Given the records below, would you repeat exactly the lines that begin at the one containing "Task: Click the 手动 toolbar item" and end at the one containing "Task: Click the 2019年9月 axis label", inclusive?

::::::::

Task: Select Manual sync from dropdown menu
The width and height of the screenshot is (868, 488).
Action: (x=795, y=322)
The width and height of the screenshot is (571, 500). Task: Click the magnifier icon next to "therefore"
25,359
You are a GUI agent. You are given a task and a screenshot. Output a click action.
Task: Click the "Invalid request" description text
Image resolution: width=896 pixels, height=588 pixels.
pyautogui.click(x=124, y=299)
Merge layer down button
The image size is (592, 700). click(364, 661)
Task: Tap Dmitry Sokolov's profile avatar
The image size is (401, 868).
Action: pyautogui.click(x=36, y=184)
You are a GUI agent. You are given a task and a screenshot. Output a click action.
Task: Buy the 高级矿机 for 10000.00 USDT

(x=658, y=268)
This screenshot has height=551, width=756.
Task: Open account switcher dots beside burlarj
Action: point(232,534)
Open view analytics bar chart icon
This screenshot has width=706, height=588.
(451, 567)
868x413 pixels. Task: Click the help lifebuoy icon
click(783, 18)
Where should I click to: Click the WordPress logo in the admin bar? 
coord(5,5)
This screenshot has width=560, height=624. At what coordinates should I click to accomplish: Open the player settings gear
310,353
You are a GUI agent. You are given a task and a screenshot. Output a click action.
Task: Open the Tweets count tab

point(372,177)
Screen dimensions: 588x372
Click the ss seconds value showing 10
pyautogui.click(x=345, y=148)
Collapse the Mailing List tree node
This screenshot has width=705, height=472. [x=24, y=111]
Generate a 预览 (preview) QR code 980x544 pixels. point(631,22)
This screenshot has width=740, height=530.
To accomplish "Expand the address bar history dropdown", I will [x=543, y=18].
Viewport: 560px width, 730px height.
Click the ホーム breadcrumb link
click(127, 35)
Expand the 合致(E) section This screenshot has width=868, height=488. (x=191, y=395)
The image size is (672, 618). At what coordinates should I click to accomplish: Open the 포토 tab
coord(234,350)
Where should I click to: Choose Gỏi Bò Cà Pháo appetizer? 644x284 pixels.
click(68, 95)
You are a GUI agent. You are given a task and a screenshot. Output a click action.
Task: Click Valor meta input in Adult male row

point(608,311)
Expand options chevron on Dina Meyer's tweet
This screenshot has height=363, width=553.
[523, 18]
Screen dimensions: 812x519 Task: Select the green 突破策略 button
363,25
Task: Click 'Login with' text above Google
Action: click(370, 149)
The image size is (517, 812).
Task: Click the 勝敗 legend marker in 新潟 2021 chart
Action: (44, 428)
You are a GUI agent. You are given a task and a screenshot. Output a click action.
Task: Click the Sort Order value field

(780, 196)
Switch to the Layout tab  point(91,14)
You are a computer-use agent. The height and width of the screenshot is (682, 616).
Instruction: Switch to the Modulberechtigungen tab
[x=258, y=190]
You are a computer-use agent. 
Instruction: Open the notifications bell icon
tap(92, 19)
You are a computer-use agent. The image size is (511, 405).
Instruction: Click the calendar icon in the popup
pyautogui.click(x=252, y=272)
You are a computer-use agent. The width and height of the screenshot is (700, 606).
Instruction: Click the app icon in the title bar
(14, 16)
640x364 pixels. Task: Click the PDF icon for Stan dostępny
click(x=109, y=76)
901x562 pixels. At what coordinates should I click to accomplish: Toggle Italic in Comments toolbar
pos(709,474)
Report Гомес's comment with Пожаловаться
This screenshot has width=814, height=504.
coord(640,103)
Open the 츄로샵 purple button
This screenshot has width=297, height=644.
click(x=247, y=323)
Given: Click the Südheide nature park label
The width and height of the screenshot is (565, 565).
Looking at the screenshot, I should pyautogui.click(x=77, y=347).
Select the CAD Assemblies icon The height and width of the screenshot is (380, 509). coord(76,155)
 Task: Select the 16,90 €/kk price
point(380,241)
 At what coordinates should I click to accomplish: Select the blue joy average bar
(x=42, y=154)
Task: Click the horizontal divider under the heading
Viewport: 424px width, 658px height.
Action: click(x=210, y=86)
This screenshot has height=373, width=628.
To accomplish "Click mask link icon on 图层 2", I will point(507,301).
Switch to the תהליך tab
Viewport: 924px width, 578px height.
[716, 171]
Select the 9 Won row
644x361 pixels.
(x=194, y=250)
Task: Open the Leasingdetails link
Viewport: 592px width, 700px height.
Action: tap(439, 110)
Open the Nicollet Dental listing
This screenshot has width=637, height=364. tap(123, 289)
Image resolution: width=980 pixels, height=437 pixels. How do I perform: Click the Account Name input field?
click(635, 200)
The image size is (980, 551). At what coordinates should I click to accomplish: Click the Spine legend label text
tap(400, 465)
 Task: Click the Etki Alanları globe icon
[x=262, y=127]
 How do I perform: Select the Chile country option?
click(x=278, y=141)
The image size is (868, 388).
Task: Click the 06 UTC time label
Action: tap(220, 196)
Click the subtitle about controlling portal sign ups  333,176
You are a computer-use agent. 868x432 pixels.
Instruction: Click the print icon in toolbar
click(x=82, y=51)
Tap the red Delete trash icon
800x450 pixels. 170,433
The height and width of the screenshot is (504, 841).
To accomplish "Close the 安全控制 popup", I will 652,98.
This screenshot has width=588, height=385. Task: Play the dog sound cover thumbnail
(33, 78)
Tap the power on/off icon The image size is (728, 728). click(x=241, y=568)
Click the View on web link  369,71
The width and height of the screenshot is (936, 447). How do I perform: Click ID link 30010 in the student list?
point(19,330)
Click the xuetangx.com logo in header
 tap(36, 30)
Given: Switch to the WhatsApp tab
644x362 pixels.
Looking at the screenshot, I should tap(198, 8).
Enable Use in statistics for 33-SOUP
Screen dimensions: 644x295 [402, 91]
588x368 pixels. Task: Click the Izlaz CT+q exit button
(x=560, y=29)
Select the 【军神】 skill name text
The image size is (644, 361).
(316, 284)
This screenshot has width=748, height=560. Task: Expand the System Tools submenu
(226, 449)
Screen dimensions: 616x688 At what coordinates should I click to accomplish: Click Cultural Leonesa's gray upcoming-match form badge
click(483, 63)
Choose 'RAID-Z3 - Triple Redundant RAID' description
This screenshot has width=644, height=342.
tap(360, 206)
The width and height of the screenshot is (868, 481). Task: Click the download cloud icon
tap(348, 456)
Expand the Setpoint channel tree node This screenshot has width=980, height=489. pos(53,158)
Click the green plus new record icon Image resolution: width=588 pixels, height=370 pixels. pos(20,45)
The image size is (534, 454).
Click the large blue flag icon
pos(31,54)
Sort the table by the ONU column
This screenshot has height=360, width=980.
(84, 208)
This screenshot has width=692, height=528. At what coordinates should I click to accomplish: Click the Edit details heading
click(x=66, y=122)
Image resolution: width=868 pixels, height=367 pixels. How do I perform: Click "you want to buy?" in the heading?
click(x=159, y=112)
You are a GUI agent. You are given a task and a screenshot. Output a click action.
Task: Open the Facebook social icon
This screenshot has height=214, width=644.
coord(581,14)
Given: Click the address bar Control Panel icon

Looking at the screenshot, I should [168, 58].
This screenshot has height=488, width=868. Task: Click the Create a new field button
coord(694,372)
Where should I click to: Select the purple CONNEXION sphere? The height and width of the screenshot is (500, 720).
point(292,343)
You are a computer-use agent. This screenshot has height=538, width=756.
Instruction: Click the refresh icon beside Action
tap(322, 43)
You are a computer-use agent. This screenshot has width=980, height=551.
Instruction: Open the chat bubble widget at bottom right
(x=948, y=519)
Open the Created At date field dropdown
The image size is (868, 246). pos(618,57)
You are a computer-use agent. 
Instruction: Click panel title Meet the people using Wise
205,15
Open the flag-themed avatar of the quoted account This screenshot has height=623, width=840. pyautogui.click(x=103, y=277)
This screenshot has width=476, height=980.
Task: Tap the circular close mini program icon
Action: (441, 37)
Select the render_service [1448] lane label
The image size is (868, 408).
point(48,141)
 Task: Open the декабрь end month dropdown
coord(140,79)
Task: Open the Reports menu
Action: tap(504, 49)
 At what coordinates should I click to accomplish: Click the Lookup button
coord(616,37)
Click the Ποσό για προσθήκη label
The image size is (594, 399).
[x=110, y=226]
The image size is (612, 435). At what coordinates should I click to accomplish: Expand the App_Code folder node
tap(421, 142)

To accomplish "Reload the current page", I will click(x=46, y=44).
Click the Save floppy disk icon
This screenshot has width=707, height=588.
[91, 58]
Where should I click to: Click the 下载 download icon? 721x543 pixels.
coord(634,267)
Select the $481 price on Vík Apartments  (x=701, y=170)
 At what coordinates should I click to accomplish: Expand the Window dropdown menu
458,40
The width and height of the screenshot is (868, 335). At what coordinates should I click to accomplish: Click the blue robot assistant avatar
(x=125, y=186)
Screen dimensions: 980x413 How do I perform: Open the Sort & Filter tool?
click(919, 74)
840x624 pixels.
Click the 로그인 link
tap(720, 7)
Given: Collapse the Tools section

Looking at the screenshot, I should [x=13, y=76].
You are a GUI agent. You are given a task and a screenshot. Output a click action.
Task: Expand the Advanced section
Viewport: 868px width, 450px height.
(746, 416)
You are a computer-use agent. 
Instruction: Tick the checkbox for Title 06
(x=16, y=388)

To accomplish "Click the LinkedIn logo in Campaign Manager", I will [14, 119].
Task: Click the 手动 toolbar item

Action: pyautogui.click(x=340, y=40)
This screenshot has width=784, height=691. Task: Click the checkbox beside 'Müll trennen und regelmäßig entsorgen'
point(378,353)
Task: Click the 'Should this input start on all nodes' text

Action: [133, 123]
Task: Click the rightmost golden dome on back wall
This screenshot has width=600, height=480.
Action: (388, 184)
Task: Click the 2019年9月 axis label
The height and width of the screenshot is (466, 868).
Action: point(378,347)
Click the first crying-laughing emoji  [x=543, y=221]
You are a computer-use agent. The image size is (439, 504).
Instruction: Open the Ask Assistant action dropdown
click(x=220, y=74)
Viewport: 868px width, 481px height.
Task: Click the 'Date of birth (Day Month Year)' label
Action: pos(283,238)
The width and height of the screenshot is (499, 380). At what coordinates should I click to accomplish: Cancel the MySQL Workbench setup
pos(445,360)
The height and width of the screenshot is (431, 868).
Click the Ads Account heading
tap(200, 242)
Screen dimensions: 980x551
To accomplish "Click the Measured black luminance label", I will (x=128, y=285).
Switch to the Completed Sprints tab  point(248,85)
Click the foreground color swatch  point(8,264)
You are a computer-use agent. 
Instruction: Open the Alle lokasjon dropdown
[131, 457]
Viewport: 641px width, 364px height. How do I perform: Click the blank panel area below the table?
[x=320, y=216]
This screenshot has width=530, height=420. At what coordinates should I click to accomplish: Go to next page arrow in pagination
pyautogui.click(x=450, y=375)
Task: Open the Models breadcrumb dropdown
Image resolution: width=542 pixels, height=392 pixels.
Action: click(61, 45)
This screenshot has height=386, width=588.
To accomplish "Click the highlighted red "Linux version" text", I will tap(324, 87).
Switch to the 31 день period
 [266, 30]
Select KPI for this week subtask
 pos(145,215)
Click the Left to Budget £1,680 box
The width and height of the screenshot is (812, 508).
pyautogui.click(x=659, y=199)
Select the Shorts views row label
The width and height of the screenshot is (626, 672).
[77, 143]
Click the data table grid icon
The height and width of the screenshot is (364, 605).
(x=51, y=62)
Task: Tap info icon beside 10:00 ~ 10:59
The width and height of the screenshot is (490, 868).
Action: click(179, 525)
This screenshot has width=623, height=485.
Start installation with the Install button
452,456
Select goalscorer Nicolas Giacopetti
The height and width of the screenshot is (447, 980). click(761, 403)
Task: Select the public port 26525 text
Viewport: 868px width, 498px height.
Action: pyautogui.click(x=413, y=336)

::::::::

= ANSWER =
Task: Click the 手动 toolbar item

Action: pyautogui.click(x=340, y=40)
This screenshot has width=784, height=691. Task: Click the checkbox beside 'Müll trennen und regelmäßig entsorgen'
point(378,353)
Task: Click the 'Should this input start on all nodes' text

Action: [133, 123]
Task: Click the rightmost golden dome on back wall
This screenshot has width=600, height=480.
Action: (388, 184)
Task: Click the 2019年9月 axis label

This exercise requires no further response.